Navigating Italy
- Chantra
- Feb 3, 2019
- 2 min read
"We don't need GPS," said my husband with confidence, just as we were about to get into our little, gray FIAT rental from Rome and drive up through Tuscany, to Cinque Terre and on to Genoa. Why indeed would we need one? We had a map taken out of a guide book with the major cities and about five autostradas. We even had some iffy Mapquest directions I had hastily printed out before leaving the hotel. The rest was up to the signs to show us the way.
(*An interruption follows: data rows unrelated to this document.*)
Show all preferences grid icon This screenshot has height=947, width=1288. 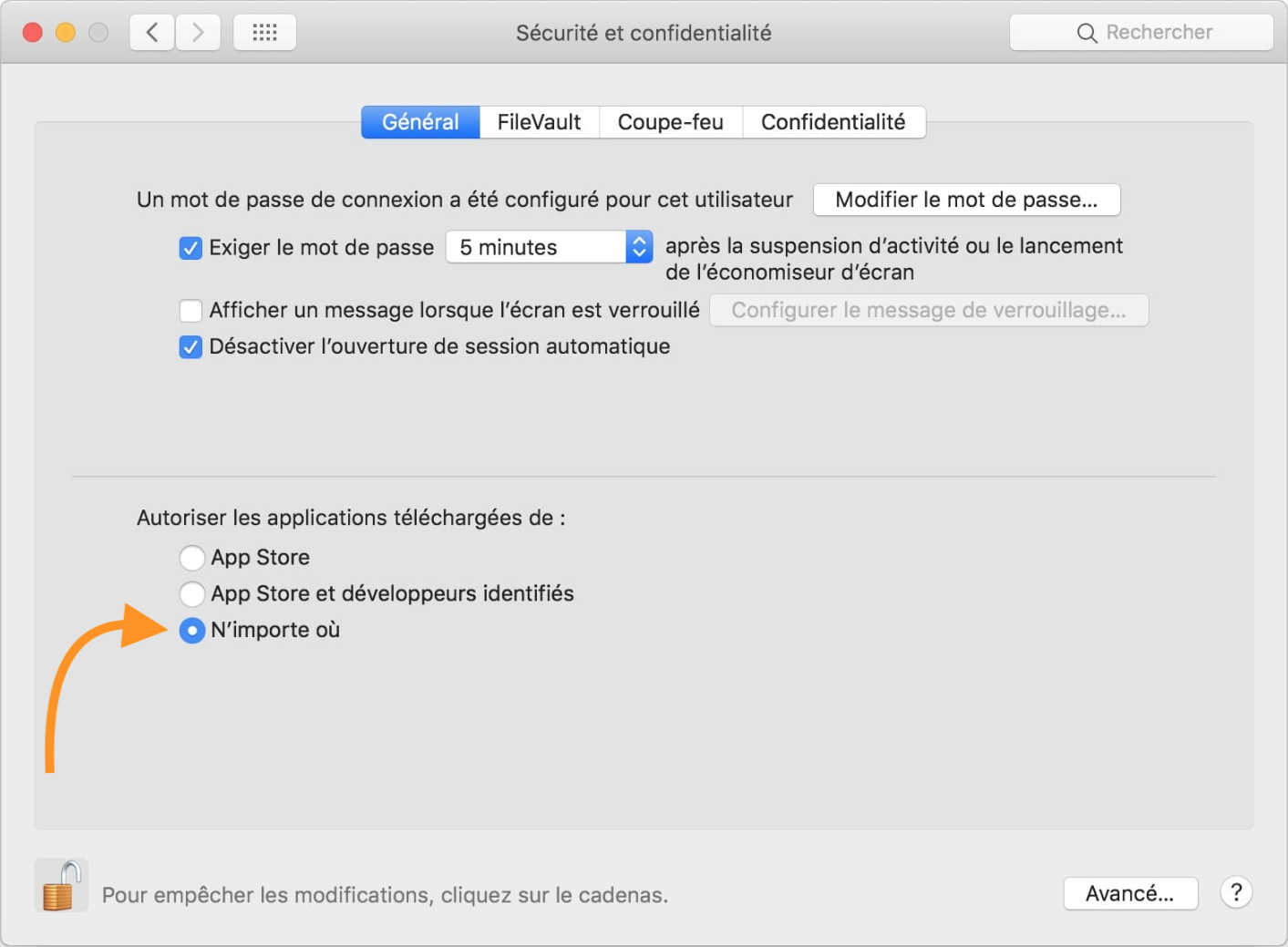tap(264, 33)
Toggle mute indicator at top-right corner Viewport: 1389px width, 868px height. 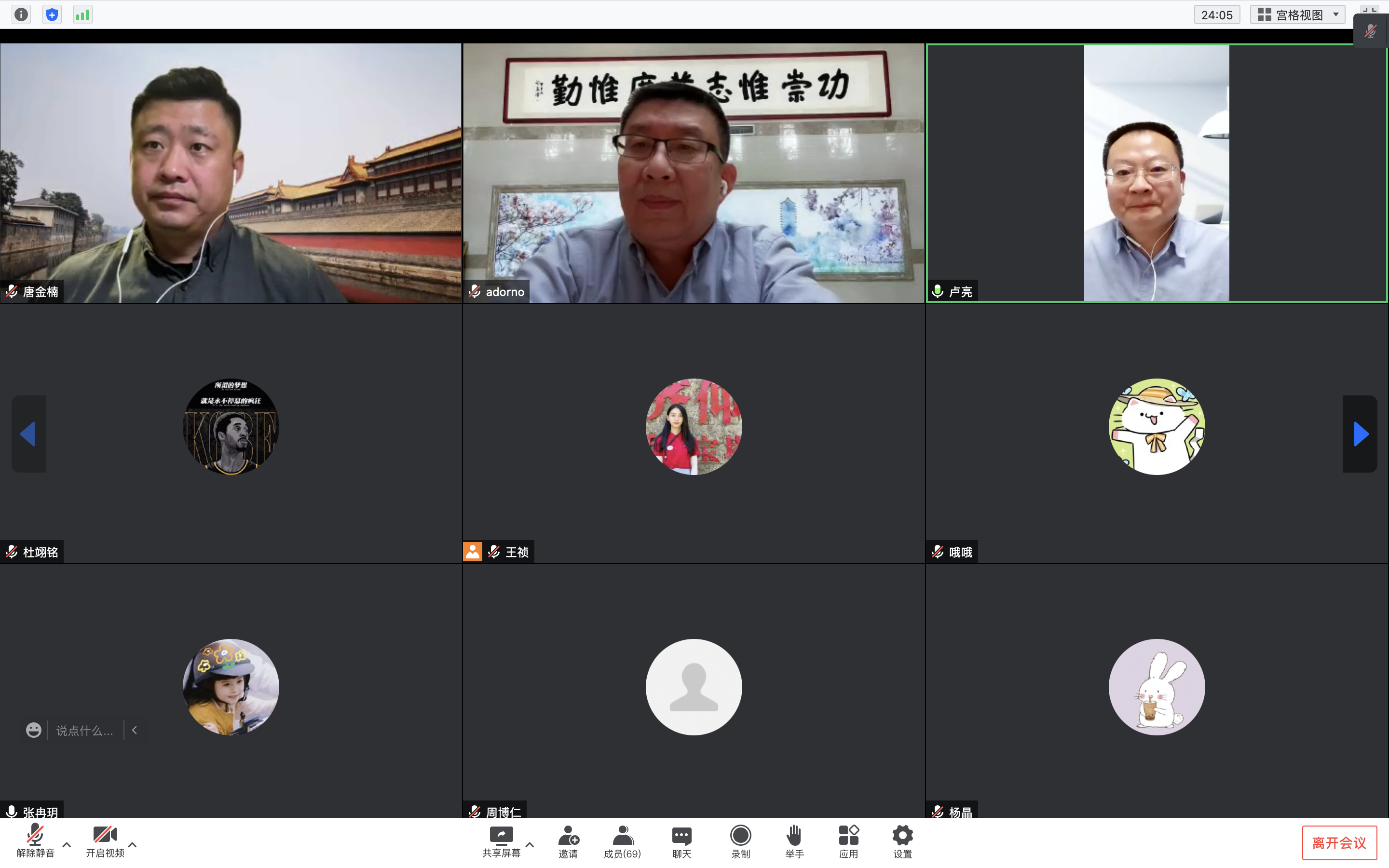pyautogui.click(x=1371, y=30)
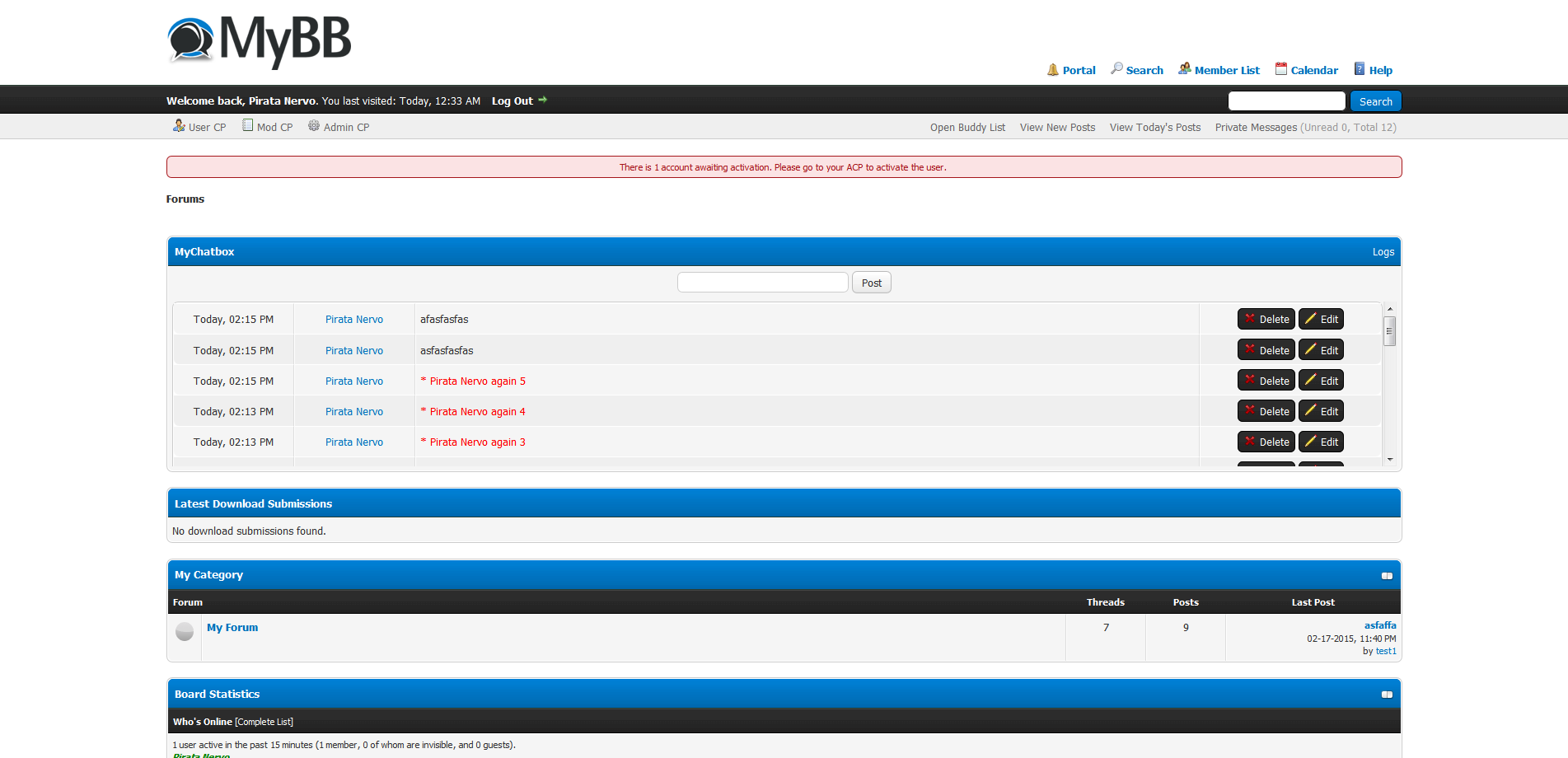The image size is (1568, 758).
Task: Click the My Forum status icon
Action: [x=185, y=632]

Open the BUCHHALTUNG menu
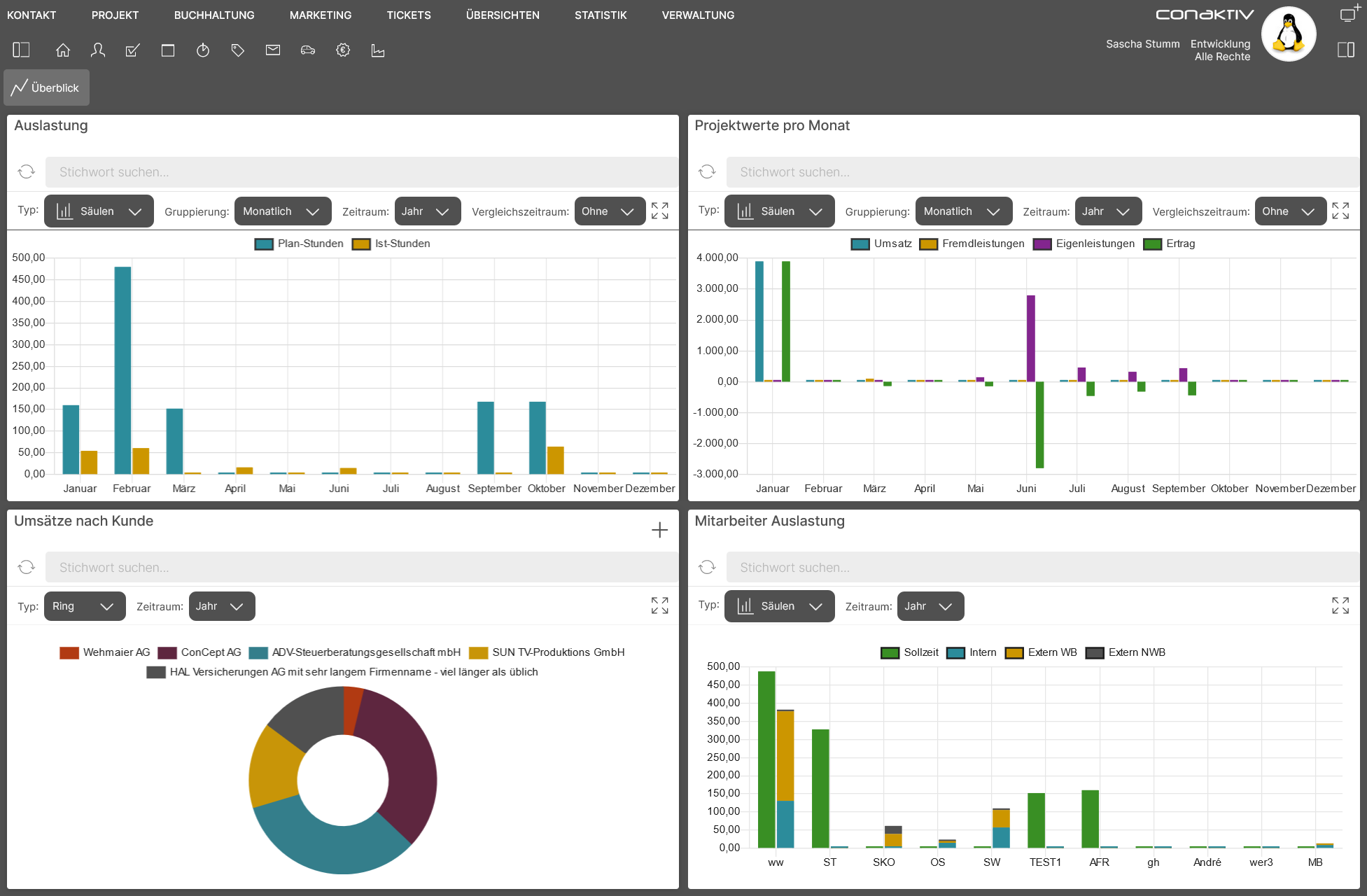click(214, 15)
Except there were signs that said Viterbo 32 km Turn Right, Viterbo 40 km Turn Left and...yes, another Viterbo Go Gtraight. Which Viterbo?! In panic, I look down at the map, the permanent text of what appears to be order. The map was, in truth, a text of Joycean proportions, replete with elliptical constructions and dizzying contextual shifts. As if this text weren’t complex enough, it made no allowances for the infinite mutability of the unknown. But then, how could it? How could a map adequately reflect the up-to-date conditions of every road?
This road to Viterbo was closed for repairs.
So, we pulled off the highway at the next exit and wound our way into a village. And relied on other sources to find our way: the shirtless man whose driveway we found ourselves on; a line of people arguing over the best way while waiting at the post office; the old man who stepped out of the line to explain, point and gesture.
We left the village. So, which way to Viterbo? We looked at each other, and laughed. It no longer mattered.
I leaned closer to my husband as we make our way through our life, grateful for the kindness of strangers, relying on each other, forgiving of our countless navigational errors and making of our successes and our failures not merely a book or a history, but a life.